At this point, one might of course argue that characterising everything as some sort of blank-filling at some level of abstraction is too quick, too reductive, too simple to capture what is going on. This might be true. But the performance of the latest language models shows that they are learning to fill in blanks at increasingly higher levels of abstraction. A classic test, as told by the godfather of AI, Geoffrey Hinton, is whether a large language model can explain what humour is. GPT4 was successful at explaining his particular joke. If you have met me before, you know I sometimes struggle to explain why something is so funny. Quite apart from that, humour is actually a very sophisticated concept, that requires a huge amount of rich and complicated contextual information.
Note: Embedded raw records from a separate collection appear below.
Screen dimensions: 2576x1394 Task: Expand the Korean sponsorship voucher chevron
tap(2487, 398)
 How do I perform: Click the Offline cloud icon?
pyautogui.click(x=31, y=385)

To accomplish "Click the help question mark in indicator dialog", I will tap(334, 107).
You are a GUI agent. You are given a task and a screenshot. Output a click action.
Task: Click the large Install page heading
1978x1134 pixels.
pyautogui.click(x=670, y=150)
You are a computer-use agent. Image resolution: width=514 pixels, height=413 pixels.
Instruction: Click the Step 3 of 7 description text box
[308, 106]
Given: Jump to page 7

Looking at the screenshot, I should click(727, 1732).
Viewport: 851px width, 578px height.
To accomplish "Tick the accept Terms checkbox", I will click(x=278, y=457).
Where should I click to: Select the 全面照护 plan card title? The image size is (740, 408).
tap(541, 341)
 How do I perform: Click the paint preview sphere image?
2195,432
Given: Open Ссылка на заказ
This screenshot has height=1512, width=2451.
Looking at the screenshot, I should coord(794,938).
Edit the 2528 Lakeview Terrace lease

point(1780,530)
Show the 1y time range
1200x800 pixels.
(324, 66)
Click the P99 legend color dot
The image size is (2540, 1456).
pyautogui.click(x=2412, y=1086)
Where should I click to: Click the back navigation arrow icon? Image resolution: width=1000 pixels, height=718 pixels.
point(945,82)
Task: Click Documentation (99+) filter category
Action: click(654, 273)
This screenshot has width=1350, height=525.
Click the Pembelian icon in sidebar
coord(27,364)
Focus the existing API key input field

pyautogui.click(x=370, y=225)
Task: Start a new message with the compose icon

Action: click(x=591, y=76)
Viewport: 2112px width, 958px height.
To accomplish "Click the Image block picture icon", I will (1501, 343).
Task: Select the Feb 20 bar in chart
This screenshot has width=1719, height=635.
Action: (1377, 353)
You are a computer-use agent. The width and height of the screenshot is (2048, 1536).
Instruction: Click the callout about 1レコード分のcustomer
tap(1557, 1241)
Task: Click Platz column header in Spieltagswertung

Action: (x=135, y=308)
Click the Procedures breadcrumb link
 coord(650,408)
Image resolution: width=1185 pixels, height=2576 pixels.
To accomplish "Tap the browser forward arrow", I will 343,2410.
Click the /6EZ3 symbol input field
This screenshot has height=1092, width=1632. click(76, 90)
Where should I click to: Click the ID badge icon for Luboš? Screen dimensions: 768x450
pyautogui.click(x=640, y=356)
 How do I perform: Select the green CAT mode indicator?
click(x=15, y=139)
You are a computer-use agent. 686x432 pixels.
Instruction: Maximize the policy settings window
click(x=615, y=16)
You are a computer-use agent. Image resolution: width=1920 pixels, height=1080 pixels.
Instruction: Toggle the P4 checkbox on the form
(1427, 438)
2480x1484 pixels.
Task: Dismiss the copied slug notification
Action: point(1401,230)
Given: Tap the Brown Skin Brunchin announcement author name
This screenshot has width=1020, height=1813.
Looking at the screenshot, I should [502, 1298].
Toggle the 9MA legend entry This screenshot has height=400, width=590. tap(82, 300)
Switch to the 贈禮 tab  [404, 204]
But large language models have picked up on this, and far better than many human children and youths, who have not accumulated enough contextual information.
Looking further afield, large language models have been trained on plenty of examples of how people fill in blanks at differing levels of abstraction. The results speak for themselves.
Where does this leave young associates, or new entrants to the legal sector? I think there is a strong argument that law school training emphasises critical thinking and analysis skills by asking many of the same questions that appellate judgements may ask and answer. When confronted with the reality of legal practice, which 90% of the time does not involve such thinking processes, a young associate may experience no shortage of cognitive dissonance.
Practice is at the same time more elementary and routine blank-filling, and at the same time, more demanding in requiring new ways of blank-filling, and of new blanks - but using the same first principles. Without quite the same demands on writing and lengthier discourse as appellate submissions and judgments involve.
What does this mean for younger associates, and for the legal profession at large?
At a very general level, I think it means that legal professionals must view legal careers less as set milestones to be met, with regular blanks in experience to be filled.
Looking at problems and asking again how problems should be solved anew, or more effectively, tends to reveal new blanks. These blanks might have been lurking the entire time, awaiting comprehension. Or they might simply be new demands. We need better ways of identifying them. Because there are problems facing the profession at large as well.
And in what I promise will be the last meta-turn, I think this will enable the profession to better solve our clients’ problems, and better serve society.
We should err more on the side of invoking the precautionary principle, than on the side of charging ahead with progress (even as I use DALL-E for the picture below).
In many discussions about how AI will never be able to replace lawyers, much ink has been spilled about the ingenuity, novelty, creativity, and nuance that is required to fashion arguments that are incisive enough to advocate a client’s case. The answer usually is that AI is nowhere near there, and will not be there for decades to come. The recent wave of large language models changes that timeline. My discussion of blank-filling is one way of explaining why I think that timeline has changed, and why LLMs may be more capable of these traits than we had thought just 6 months ago.